To do
Which lines of the data include the string "computer"? List them all.

Saved entries

-- Opening Marker --

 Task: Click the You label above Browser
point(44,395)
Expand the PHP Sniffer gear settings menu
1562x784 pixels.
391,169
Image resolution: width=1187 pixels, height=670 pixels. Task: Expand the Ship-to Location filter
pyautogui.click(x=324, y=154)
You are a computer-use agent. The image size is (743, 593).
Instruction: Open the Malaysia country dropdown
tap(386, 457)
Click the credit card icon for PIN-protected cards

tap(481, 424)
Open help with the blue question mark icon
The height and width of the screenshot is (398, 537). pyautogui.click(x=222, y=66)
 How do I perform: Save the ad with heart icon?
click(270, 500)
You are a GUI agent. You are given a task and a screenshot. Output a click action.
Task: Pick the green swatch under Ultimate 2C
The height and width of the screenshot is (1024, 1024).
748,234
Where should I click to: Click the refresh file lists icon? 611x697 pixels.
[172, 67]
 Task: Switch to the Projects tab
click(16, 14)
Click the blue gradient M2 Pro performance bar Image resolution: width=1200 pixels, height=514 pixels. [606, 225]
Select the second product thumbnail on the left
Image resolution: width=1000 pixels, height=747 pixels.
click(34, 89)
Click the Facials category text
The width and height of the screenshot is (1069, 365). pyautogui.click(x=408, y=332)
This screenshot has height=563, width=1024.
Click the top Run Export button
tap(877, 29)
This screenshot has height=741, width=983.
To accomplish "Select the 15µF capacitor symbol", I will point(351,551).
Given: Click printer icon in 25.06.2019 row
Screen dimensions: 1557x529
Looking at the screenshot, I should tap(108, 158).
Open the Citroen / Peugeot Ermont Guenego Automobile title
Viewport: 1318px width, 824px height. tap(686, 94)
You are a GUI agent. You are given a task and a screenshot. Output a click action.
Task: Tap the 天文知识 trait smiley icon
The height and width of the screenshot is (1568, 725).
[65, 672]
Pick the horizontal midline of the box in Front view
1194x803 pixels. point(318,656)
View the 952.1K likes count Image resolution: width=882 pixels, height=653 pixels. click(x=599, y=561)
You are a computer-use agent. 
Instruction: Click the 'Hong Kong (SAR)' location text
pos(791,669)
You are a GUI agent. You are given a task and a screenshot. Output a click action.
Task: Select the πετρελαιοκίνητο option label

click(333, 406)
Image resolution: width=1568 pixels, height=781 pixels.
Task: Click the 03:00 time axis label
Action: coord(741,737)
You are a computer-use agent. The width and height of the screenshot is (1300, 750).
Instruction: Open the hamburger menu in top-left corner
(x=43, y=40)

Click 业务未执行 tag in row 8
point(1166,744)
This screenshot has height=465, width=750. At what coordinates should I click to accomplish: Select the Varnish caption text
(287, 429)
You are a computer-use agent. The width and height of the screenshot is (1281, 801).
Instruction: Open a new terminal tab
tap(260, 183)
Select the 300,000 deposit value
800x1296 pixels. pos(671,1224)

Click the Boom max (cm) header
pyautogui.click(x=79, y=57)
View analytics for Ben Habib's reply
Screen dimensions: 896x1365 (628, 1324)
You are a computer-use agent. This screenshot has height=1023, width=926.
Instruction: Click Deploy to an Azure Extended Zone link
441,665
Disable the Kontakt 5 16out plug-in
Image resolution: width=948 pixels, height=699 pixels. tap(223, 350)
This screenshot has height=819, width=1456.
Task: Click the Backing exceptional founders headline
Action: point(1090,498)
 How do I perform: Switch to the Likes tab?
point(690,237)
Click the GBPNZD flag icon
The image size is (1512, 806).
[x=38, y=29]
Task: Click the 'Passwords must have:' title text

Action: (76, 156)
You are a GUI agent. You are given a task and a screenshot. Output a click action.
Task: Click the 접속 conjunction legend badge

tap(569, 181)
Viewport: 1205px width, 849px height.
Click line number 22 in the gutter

-- Closing Marker --

Output for this task
You are a computer-use agent. The image size is (743, 593).
You are a computer-use agent. 
You are a computer-use agent. The width and height of the screenshot is (1300, 750).
You are a computer-use agent. The width and height of the screenshot is (1281, 801).
You are a computer-use agent. This screenshot has height=1023, width=926.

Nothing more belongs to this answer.